Re: [PATCH v2] KVM: x86: Rate-limit global clock updates on vCPU load

From: Jaroslav Pulchart

Date: Wed May 06 2026 - 12:07:47 EST


>
> On Wed, May 06, 2026, Thorsten Leemhuis wrote:
> > On 5/6/26 14:55, Sean Christopherson wrote:
> > > On Wed, May 06, 2026, Thorsten Leemhuis wrote:
> > >> On 4/9/26 21:21, Sean Christopherson wrote:
> > >>> On Thu, Apr 09, 2026, Lei Chen wrote:
> > >>>> commit 446fcce2a52b ("Revert "x86: kvm: rate-limit global clock updates"")
> > >>>> dropped the rate limiting for KVM_REQ_GLOBAL_CLOCK_UPDATE.
> > >>>>
> > >>>> As a result, kvm_arch_vcpu_load() can queue global clock update requests
> > >>>> every time a vCPU is scheduled when the master clock is disabled or when
> > >>>> the vCPU is loaded for the first time.
> > >>>>
> > >>>> Restore the throttling with a per-VM ratelimit state and gate
> > >>>> KVM_REQ_GLOBAL_CLOCK_UPDATE through __ratelimit(), so frequent vCPU
> > >>>> scheduling does not generate a steady stream of redundant clock update
> > >>>> requests.
> > >>>>
> > >>>> Fixes: 446fcce2a52b ("Revert "x86: kvm: rate-limit global clock updates"")
> > >>>> Signed-off-by: Lei Chen <lei.chen@xxxxxxxxxx>
> > >>>> Reported-by: Jaroslav Pulchart <jaroslav.pulchart@xxxxxxxxxxxx>
> > >>>> Closes: https://lore.kernel.org/all/CAK8fFZ5gY8_Mw2A=iZVFNVKQNrXQzVsn-HTd+Me9K6ZfmdgA+Q@xxxxxxxxxxxxxx/
> > >>
> > >> Was this performance regression ever addressed?
> > > Nope, not yet.
> > >
> > >> Looks like this fall through the cracks, but it's easy to miss something.
> > >
> > > It's in my list of patches to apply (probably for 7.2?). I didn't want to squeeze
> > > it into the initial 7.1 pull request for a variety of reasons.
> >
> > Hmmm. CCing Linus so he can speak up if he wants to about the following:
> >
> > Given that this is a fix for a performance regression[1] I'd say it's
> > not as urgent as a "something stopped working" case -- so I guess it's
> > something where the "[fix] "within a week", preferably before the next
> > rc" approach Linus recently mentioned does not need to be applied strictly.
> >
> > But Jaroslav OTOH reported it more than 7 weeks ago already and back
> > then called it something that "severely impacts KVM hosts running many
> > Firecracker microVMs."[1];
>
> For a setup that is likely broken. On modern hardware, the path in question
> should never actually be hit. I do want to resolve the bug since older hardware
> and funky setups do rely on the old behavior, but it's not pants-on-fire urgent.
>
> More importantly, the original reporter(s) hasn't responded to any of our questions,
> or to the proposed fix. I'm not going to rush in a fix if I don't actually *know*
> it's going to fix the original problem.

Hi Sean, Thorsten,

sorry for the missing response from my side, this thread unfortunately
ended up in trash due to mail filters on my side and I completely
missed it. I currently don't have the full context loaded back in yet,
but I'll re-read the thread and follow up properly once I do.

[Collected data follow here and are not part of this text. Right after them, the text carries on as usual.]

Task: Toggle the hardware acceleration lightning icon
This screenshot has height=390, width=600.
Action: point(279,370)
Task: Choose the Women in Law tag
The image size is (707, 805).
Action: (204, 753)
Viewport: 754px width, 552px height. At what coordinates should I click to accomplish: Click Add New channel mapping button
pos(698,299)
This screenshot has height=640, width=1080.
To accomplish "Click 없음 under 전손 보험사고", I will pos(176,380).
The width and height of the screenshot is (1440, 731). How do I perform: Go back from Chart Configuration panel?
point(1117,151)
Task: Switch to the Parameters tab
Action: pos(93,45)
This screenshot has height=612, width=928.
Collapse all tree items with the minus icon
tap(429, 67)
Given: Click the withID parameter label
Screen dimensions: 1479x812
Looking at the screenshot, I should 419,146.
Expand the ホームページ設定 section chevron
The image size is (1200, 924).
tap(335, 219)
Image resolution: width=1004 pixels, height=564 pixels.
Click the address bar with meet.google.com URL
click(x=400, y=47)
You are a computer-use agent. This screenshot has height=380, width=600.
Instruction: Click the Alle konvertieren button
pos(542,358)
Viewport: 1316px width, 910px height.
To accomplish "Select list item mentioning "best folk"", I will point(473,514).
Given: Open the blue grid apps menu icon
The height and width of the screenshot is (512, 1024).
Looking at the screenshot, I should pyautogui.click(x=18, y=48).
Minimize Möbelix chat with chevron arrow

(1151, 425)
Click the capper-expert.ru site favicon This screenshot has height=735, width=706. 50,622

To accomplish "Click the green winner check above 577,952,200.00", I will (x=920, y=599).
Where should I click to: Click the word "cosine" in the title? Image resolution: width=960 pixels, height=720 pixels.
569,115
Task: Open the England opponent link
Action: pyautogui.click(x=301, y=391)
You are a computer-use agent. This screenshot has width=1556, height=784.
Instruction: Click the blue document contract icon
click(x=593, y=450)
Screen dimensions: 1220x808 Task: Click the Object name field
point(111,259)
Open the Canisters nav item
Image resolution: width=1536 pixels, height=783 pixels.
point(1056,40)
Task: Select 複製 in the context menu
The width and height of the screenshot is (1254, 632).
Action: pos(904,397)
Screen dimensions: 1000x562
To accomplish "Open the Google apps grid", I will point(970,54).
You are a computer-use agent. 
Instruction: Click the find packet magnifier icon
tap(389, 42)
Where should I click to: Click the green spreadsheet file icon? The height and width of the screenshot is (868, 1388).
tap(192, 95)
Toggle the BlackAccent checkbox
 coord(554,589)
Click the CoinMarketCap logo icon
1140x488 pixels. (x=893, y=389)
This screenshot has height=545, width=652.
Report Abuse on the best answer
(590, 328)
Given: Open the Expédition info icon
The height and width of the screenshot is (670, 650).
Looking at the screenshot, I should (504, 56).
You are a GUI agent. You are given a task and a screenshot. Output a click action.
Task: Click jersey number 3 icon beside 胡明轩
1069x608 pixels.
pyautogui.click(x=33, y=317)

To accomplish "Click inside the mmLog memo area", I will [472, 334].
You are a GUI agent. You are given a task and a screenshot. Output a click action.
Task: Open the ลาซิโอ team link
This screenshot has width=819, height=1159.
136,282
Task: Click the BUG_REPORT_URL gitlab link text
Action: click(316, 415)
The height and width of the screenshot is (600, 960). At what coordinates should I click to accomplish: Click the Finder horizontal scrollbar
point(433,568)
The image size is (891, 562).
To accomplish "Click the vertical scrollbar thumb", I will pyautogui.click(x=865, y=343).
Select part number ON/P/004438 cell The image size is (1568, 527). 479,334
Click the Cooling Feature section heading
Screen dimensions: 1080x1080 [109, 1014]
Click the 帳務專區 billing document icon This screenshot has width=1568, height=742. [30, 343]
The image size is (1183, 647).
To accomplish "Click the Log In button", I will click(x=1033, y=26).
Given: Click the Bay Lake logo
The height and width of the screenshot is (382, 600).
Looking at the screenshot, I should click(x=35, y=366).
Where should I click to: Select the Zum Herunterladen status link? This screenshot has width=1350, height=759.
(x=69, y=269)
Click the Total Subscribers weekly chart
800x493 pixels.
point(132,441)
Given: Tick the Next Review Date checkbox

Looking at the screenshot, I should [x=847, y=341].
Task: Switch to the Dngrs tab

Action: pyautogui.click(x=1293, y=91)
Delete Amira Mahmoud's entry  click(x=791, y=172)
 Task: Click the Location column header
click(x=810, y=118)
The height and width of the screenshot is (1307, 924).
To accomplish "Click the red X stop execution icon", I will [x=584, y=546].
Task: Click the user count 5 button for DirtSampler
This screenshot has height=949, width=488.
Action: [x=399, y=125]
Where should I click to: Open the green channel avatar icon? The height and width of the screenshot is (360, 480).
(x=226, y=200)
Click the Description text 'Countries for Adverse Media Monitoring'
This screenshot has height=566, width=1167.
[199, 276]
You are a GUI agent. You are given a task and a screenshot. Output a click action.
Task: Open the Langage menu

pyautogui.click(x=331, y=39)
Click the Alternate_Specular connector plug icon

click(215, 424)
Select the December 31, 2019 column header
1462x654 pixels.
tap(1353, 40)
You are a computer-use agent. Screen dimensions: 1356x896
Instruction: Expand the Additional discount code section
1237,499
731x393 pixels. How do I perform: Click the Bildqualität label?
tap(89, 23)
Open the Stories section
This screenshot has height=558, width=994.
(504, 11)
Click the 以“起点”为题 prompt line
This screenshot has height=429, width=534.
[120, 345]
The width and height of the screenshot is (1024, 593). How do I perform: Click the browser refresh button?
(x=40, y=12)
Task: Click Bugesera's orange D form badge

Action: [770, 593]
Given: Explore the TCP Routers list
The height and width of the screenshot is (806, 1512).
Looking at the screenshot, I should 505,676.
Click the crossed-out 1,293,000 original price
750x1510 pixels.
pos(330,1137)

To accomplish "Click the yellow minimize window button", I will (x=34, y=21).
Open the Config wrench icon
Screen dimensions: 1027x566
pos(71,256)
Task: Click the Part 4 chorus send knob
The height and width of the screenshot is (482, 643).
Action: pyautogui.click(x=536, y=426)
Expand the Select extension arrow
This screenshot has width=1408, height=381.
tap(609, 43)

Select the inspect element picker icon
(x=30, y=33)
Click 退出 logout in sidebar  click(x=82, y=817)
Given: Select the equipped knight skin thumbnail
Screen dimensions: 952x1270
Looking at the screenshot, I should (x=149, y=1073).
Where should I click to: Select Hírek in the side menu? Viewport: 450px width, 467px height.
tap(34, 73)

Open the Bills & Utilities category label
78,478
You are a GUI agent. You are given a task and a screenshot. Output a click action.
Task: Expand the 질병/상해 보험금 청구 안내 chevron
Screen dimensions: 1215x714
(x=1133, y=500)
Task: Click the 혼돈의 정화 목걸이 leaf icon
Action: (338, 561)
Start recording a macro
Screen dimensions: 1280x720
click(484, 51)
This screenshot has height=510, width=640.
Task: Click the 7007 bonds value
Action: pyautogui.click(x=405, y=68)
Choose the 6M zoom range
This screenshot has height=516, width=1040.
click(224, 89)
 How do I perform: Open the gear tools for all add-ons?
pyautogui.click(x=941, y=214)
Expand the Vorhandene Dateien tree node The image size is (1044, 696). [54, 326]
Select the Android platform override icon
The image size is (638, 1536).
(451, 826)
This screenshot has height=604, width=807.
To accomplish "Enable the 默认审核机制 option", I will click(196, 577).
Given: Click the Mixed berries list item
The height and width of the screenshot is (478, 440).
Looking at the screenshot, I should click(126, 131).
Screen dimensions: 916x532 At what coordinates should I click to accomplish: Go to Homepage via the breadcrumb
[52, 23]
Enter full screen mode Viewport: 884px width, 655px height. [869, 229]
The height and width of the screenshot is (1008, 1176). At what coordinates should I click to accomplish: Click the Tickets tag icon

For additional context, we are currently running the latest 6.19/7.0.y
kernels with a revert of the commits causing the reported regression,
and the hardware is AMD EPYC 9454P 48-Core Processor.

Jaroslav

>
> > and a potential fix exists for 4 weeks already. Due to that, 7.2 feels a bit
> > too far away for me, as that is still ~15 weeks away. But maybe that's just
> > me.
>
> The "user" is also a fairly sizeable company, not some random person that's trying
> to use KVM and is blocked. I highly doubt they are still actually running a buggy
> kernel. E.g. based on a "same workload after rollback" comment in the bug report,
> I assume they simply rolled back to the last good kernel (6.18).
>
> Who knows, maybe they also took our hints/suggestions about theire setup being
> wonky and addressed whatever hiccup was sending them down the uncommon, already-
> slow path.
>
> All in all, AFAICT the only difference between sending this into 7.1 vs. 7.2 is
> that the reporter won't be able to upgrade their kernel (without patching) for an
> extra ~8 weeks.